● Aim
Reproduce everything in the data from the line containing "You are a computer-use agent. Viewport: 792px" down to the line containing "pos(291,738)", with the instructions included, increasing every coordinate in the answers by 112.

::: Supplied information

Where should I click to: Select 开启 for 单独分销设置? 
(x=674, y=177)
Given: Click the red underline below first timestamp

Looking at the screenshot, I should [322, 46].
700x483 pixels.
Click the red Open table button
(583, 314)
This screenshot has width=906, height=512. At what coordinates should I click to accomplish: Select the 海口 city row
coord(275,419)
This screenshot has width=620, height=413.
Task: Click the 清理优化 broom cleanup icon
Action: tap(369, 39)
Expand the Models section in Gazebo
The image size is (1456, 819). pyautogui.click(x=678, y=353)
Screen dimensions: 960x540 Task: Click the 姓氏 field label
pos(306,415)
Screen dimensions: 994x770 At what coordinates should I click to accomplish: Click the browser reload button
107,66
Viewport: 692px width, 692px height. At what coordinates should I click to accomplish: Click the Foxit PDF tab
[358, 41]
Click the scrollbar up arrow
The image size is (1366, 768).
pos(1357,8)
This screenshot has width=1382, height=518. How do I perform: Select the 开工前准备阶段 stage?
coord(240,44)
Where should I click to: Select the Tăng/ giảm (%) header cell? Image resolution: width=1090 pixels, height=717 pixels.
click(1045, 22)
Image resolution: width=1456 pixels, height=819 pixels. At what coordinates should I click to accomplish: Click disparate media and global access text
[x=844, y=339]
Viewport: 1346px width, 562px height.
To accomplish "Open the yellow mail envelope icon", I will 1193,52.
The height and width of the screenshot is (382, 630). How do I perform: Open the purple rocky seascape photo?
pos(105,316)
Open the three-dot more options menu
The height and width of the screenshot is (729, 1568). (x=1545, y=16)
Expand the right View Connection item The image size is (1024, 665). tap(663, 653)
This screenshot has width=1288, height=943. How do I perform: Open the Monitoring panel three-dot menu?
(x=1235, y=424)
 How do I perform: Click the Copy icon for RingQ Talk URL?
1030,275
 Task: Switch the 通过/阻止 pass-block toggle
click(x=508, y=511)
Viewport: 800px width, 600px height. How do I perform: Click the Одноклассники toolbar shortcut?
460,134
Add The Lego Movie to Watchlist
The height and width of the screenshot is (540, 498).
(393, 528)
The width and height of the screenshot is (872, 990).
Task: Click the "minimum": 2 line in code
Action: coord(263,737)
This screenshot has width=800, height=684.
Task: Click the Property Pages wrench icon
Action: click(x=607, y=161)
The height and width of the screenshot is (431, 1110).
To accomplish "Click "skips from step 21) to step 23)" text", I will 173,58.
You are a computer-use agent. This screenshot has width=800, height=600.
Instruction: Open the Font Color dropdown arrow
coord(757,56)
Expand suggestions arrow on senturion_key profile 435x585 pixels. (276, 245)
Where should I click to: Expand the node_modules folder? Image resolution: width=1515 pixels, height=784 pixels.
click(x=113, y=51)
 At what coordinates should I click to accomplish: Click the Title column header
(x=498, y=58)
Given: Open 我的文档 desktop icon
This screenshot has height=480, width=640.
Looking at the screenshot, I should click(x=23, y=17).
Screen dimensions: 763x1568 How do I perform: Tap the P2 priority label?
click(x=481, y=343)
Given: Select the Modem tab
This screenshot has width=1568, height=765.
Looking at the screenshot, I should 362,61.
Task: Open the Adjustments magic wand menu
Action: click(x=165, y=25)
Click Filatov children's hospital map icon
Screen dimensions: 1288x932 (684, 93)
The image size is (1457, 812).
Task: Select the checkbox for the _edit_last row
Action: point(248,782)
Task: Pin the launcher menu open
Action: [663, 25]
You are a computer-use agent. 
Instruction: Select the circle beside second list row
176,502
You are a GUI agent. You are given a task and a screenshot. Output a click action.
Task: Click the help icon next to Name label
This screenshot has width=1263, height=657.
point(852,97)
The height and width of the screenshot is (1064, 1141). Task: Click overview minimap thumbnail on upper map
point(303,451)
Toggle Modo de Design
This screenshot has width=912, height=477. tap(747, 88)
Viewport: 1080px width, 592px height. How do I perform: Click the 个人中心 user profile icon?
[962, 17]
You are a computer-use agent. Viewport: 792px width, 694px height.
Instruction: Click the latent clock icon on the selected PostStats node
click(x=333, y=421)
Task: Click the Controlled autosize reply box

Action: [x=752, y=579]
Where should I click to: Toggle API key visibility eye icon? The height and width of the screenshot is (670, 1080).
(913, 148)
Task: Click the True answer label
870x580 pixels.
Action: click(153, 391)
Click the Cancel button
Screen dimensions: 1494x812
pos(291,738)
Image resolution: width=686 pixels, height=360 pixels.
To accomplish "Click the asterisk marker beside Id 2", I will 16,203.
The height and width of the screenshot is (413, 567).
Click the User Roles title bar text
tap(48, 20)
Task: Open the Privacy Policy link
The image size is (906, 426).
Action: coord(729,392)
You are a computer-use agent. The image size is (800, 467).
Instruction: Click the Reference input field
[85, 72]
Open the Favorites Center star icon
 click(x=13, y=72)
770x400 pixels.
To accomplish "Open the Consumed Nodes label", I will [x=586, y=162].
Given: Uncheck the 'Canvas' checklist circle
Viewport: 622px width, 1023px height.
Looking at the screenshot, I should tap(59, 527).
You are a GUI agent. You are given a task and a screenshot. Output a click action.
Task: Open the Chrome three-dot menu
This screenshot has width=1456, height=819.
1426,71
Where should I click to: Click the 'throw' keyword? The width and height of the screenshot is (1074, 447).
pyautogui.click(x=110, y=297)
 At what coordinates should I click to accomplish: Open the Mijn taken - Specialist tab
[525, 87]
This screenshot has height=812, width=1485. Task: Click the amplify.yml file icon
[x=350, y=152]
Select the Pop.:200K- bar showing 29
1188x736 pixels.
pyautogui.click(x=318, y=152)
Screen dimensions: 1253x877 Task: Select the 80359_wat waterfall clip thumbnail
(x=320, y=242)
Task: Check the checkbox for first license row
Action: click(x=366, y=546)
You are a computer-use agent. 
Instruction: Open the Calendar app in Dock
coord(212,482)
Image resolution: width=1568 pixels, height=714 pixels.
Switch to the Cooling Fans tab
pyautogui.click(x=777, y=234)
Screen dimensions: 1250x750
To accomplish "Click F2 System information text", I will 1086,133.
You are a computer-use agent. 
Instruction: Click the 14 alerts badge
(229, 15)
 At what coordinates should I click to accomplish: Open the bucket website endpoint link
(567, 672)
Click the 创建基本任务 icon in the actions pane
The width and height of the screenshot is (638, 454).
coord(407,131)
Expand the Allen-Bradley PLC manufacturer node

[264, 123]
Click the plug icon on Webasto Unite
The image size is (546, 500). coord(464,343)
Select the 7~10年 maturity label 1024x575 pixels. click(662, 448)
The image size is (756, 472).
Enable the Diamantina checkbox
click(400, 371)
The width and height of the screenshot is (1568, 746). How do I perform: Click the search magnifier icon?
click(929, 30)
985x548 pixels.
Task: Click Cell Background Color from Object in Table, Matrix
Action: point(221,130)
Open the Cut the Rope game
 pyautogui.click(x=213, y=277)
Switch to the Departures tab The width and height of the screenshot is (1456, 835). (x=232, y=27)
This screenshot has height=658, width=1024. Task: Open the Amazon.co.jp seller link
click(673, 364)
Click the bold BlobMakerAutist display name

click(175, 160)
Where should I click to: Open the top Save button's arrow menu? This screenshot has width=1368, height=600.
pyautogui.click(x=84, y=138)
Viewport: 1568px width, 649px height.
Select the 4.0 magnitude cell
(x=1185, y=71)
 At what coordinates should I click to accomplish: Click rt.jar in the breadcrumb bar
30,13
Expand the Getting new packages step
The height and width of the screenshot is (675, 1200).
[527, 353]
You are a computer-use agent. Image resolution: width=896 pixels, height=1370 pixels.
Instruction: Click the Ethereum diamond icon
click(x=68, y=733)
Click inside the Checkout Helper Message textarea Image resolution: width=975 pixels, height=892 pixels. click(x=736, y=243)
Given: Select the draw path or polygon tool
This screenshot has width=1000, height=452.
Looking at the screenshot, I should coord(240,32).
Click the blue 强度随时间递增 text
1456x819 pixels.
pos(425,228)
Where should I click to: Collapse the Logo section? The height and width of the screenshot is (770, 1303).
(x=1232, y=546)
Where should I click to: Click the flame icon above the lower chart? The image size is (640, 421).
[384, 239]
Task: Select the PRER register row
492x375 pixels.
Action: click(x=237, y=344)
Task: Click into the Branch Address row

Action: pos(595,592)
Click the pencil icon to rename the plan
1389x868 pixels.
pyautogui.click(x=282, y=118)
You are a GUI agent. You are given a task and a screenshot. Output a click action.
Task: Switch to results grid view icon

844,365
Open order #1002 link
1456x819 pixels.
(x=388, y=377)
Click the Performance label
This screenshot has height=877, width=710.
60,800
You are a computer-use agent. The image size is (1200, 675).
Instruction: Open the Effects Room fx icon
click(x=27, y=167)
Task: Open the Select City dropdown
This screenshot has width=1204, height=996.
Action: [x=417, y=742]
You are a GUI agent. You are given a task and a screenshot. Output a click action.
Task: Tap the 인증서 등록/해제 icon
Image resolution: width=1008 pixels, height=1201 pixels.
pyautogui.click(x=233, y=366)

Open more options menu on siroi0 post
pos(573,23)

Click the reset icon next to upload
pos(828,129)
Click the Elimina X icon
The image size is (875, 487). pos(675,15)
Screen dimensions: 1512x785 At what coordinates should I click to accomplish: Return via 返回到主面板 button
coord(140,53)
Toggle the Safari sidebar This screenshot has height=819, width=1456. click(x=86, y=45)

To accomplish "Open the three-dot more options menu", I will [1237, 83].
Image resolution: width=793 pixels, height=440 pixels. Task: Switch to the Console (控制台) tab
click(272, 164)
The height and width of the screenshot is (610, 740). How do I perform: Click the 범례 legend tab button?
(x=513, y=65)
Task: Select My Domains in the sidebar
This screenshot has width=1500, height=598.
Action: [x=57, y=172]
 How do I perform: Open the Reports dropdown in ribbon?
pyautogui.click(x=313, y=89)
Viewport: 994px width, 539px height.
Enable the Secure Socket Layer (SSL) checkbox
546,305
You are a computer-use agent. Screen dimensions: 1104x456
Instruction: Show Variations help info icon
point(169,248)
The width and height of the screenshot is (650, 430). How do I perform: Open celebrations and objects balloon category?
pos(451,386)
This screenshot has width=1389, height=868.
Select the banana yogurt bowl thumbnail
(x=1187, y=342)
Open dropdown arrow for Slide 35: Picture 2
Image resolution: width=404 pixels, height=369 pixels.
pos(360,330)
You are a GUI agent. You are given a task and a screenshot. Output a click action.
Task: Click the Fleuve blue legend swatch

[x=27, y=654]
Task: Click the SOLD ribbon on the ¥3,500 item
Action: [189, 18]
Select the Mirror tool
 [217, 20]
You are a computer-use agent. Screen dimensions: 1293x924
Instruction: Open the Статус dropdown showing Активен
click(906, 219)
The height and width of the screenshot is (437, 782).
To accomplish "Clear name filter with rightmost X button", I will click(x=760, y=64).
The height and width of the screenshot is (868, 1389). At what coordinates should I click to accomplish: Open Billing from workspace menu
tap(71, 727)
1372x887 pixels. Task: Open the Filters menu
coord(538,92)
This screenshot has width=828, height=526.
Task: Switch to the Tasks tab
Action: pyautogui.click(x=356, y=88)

::::::

● The completed task
You are a computer-use agent. Viewport: 792px width, 694px height.
Instruction: Click the latent clock icon on the selected PostStats node
click(x=445, y=533)
Task: Click the Controlled autosize reply box

Action: [x=864, y=691]
Where should I click to: Toggle API key visibility eye icon? The height and width of the screenshot is (670, 1080).
(1025, 260)
Task: Click the True answer label
870x580 pixels.
Action: click(265, 503)
Click the Cancel button
Screen dimensions: 1494x812
pos(403,850)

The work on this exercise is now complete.